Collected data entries

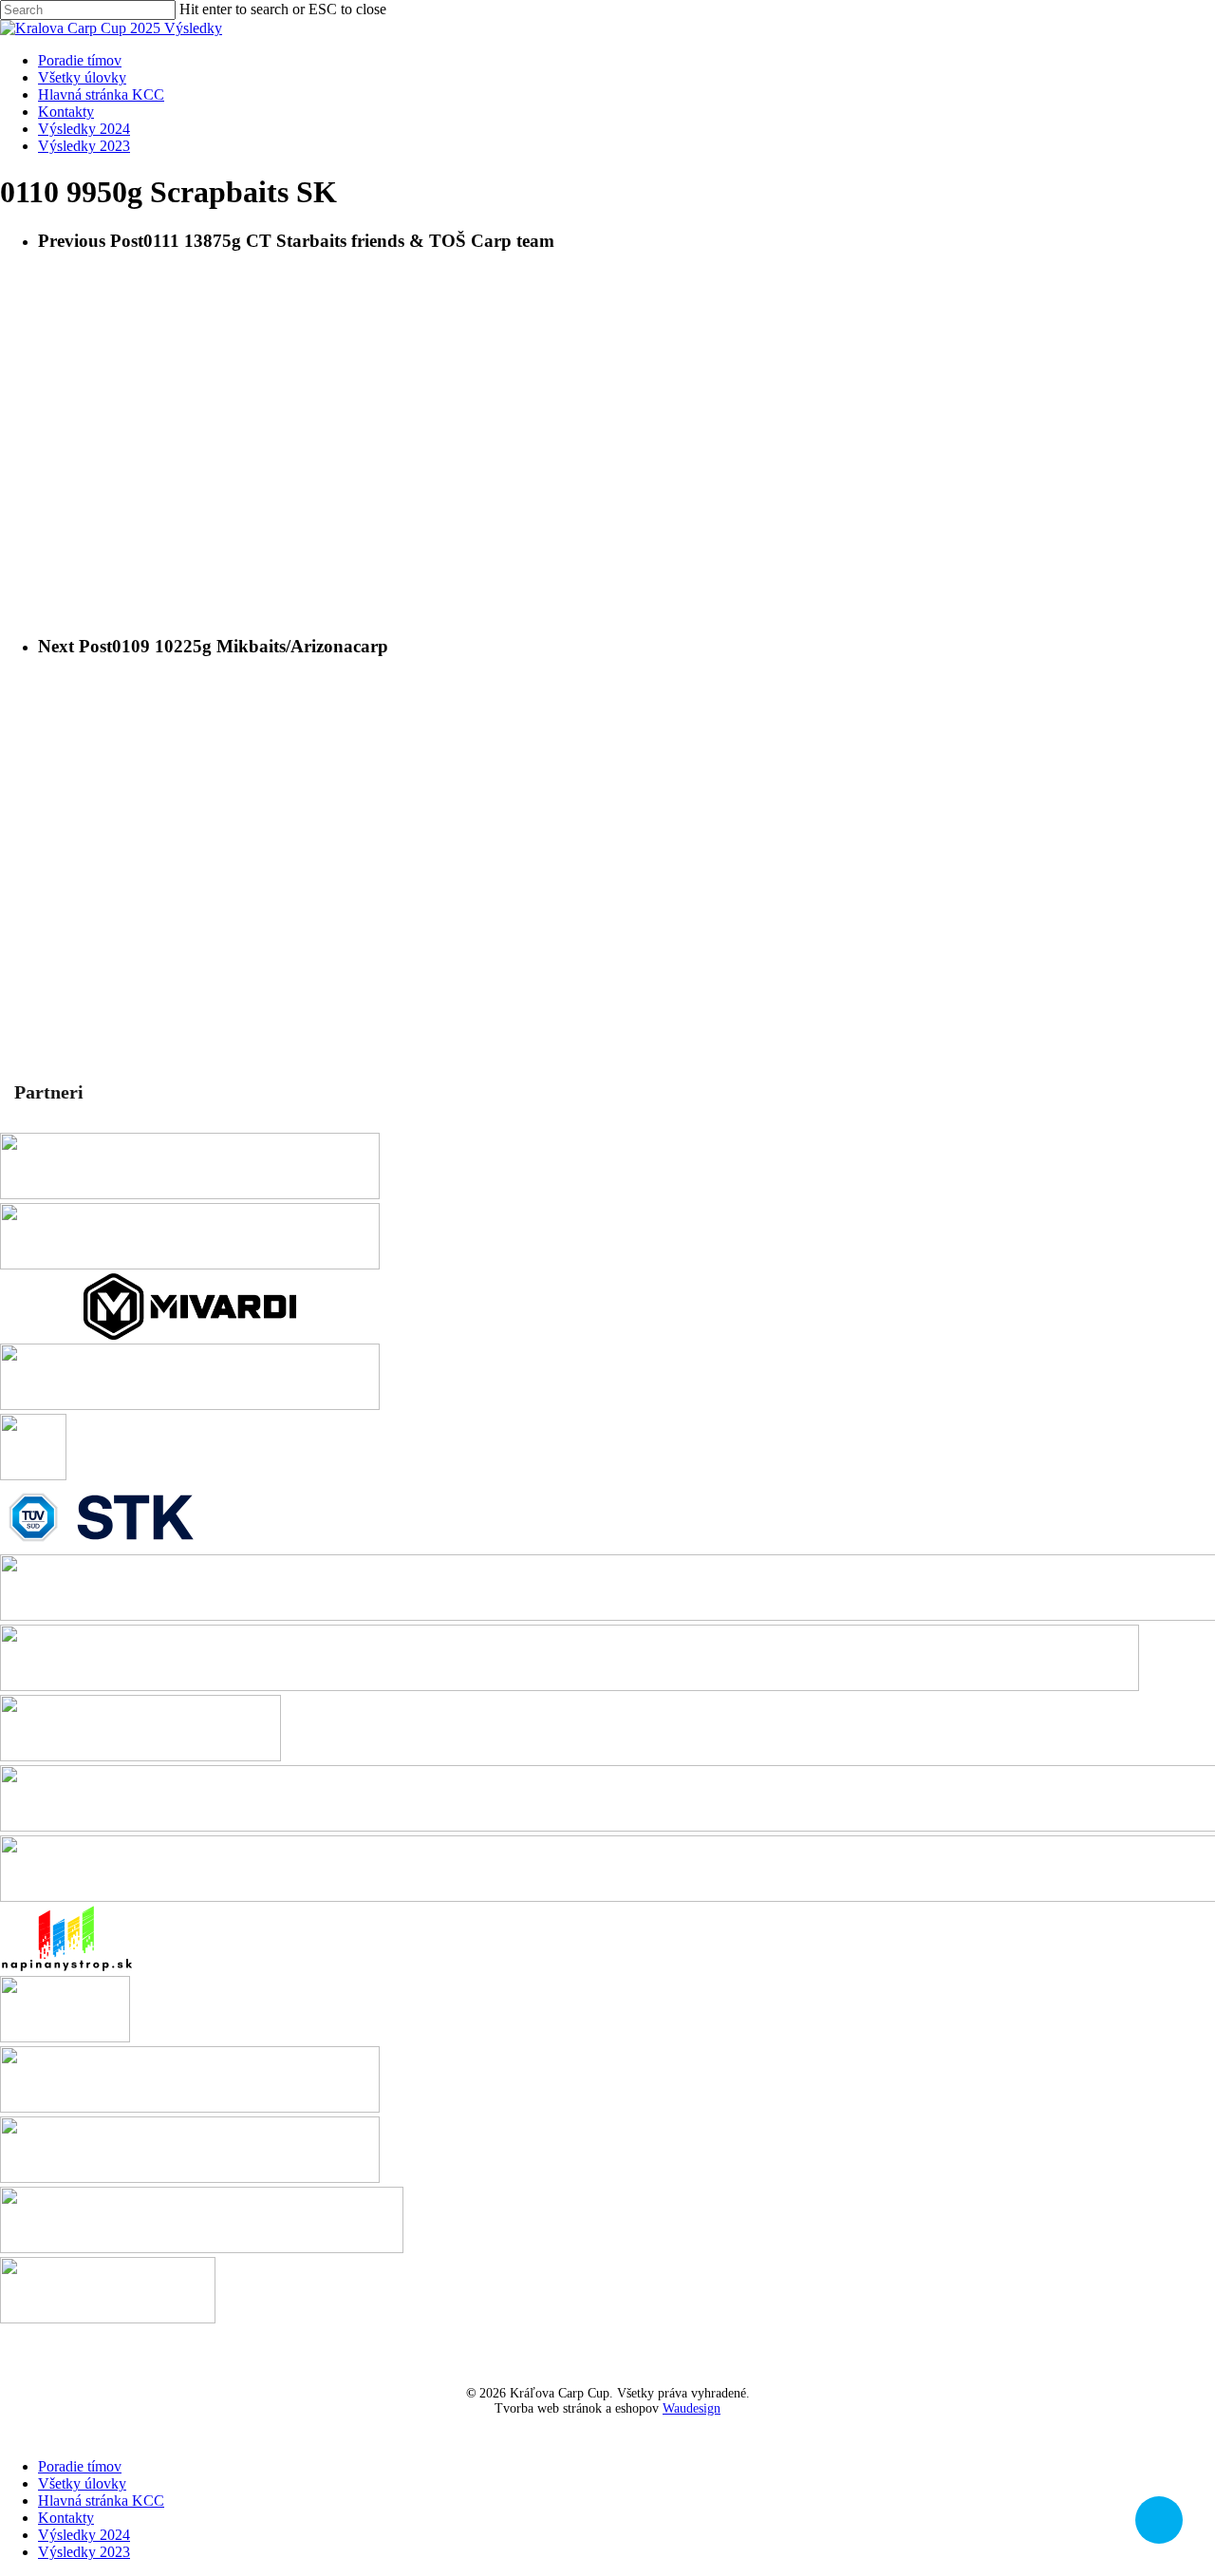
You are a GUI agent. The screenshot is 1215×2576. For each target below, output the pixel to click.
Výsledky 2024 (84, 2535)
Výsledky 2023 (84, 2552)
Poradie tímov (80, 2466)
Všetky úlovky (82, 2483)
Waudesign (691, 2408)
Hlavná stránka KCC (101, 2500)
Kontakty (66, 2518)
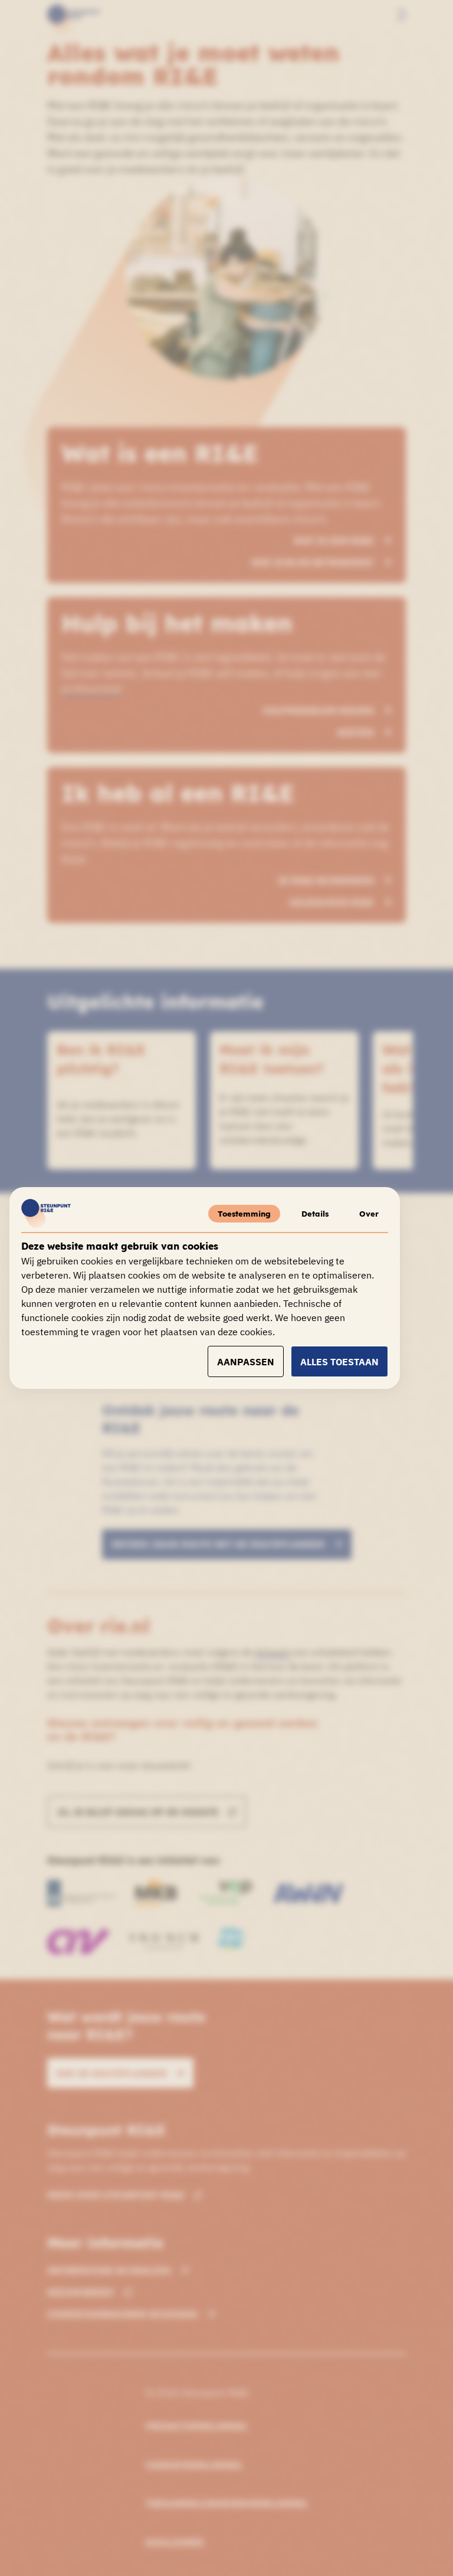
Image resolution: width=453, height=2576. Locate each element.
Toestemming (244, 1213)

• _WORK TASK_
Give the data above again, exactly, with every picture removed.

• _YOUR RESPONSE_
You are a GUI agent. The screenshot is 1215×2576. For each target below, output the pixel to click.
Výsledky 2024 (84, 2535)
Výsledky 2023 (84, 2552)
Poradie tímov (80, 2466)
Všetky úlovky (82, 2483)
Waudesign (691, 2408)
Hlavná stránka KCC (101, 2500)
Kontakty (66, 2518)
Image resolution: width=453, height=2576. Locate each element.
Toestemming (244, 1213)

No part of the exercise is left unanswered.